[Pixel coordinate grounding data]
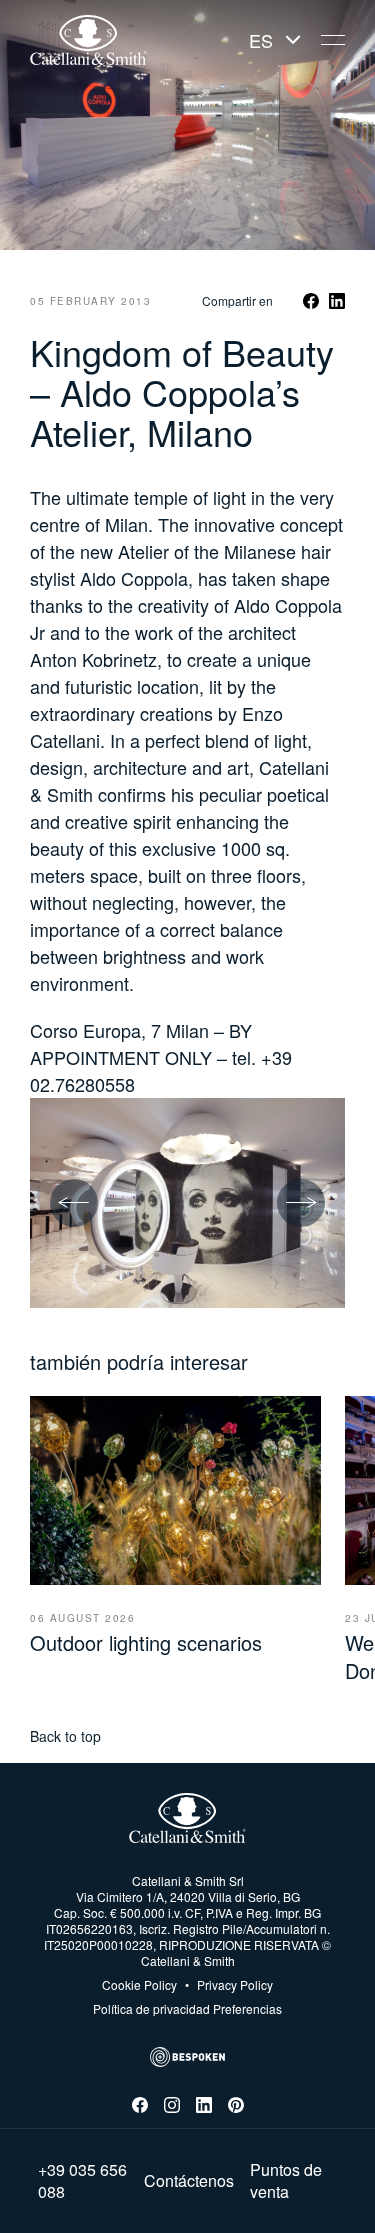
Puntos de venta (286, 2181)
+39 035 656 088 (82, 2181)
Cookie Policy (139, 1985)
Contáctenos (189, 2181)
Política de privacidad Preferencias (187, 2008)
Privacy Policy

==

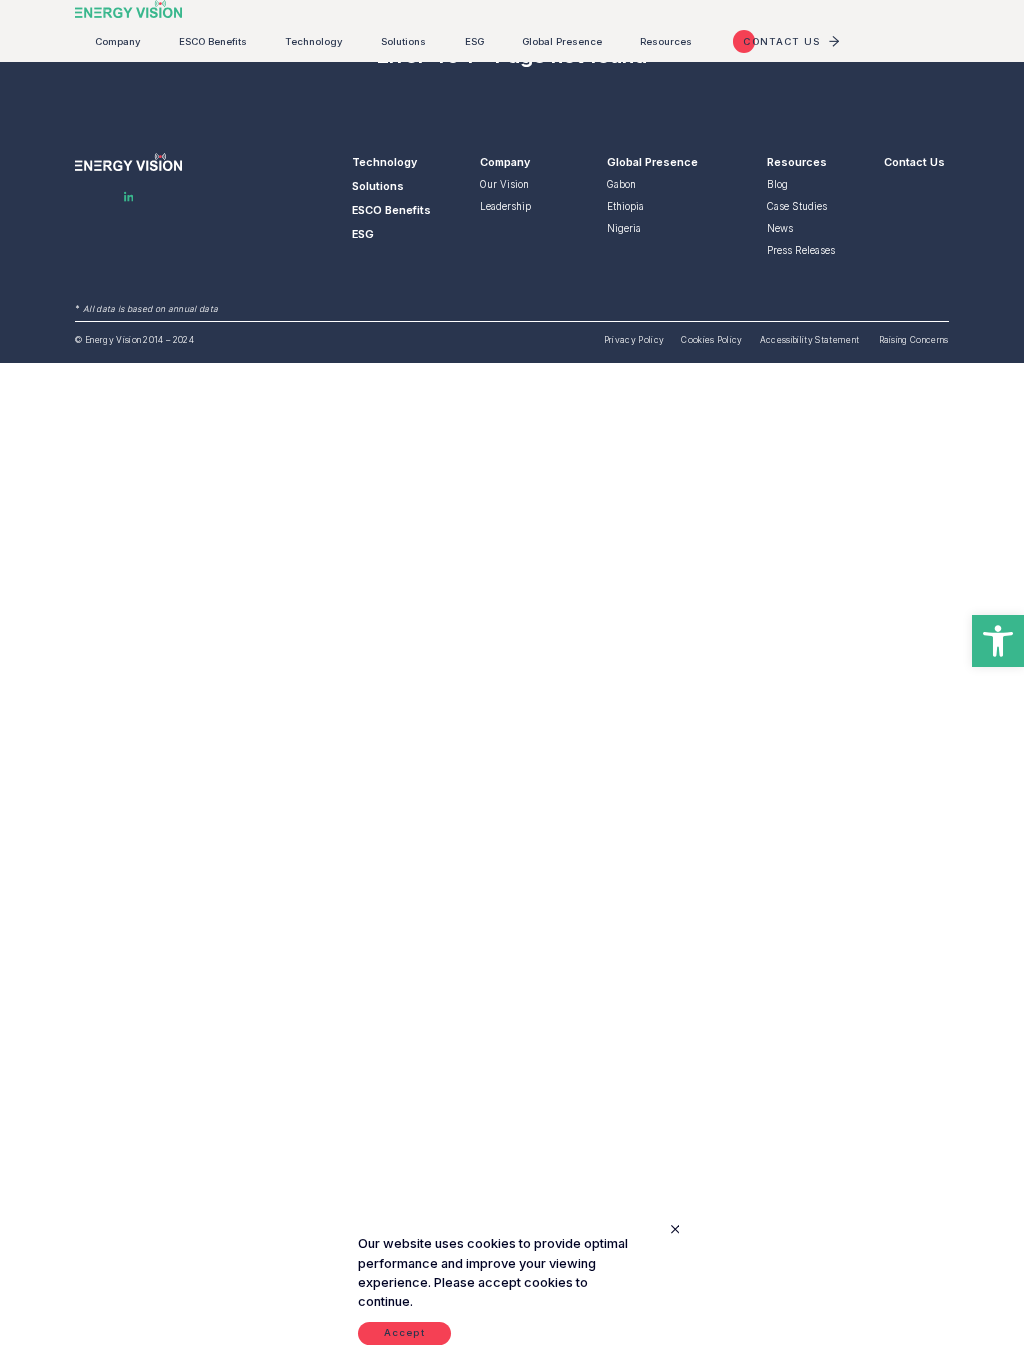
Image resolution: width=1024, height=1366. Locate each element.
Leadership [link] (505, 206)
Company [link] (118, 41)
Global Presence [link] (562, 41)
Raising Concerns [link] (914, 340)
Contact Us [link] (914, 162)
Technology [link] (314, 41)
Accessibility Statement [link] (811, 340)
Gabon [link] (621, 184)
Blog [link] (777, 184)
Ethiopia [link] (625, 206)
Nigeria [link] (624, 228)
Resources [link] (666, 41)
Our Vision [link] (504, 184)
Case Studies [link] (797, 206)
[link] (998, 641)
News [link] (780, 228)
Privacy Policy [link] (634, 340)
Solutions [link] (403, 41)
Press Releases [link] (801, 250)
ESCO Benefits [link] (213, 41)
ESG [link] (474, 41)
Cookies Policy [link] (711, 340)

# Task description
Only the lines above from the line containing "Company [link] (118, 41)" through the line containing "Cookies Policy [link] (711, 340)" should be retyped, exactly and with both ends included.

# Answer section
Company [link] (118, 41)
Global Presence [link] (562, 41)
Raising Concerns [link] (914, 340)
Contact Us [link] (914, 162)
Technology [link] (314, 41)
Accessibility Statement [link] (811, 340)
Gabon [link] (621, 184)
Blog [link] (777, 184)
Ethiopia [link] (625, 206)
Nigeria [link] (624, 228)
Resources [link] (666, 41)
Our Vision [link] (504, 184)
Case Studies [link] (797, 206)
[link] (998, 641)
News [link] (780, 228)
Privacy Policy [link] (634, 340)
Solutions [link] (403, 41)
Press Releases [link] (801, 250)
ESCO Benefits [link] (213, 41)
ESG [link] (474, 41)
Cookies Policy [link] (711, 340)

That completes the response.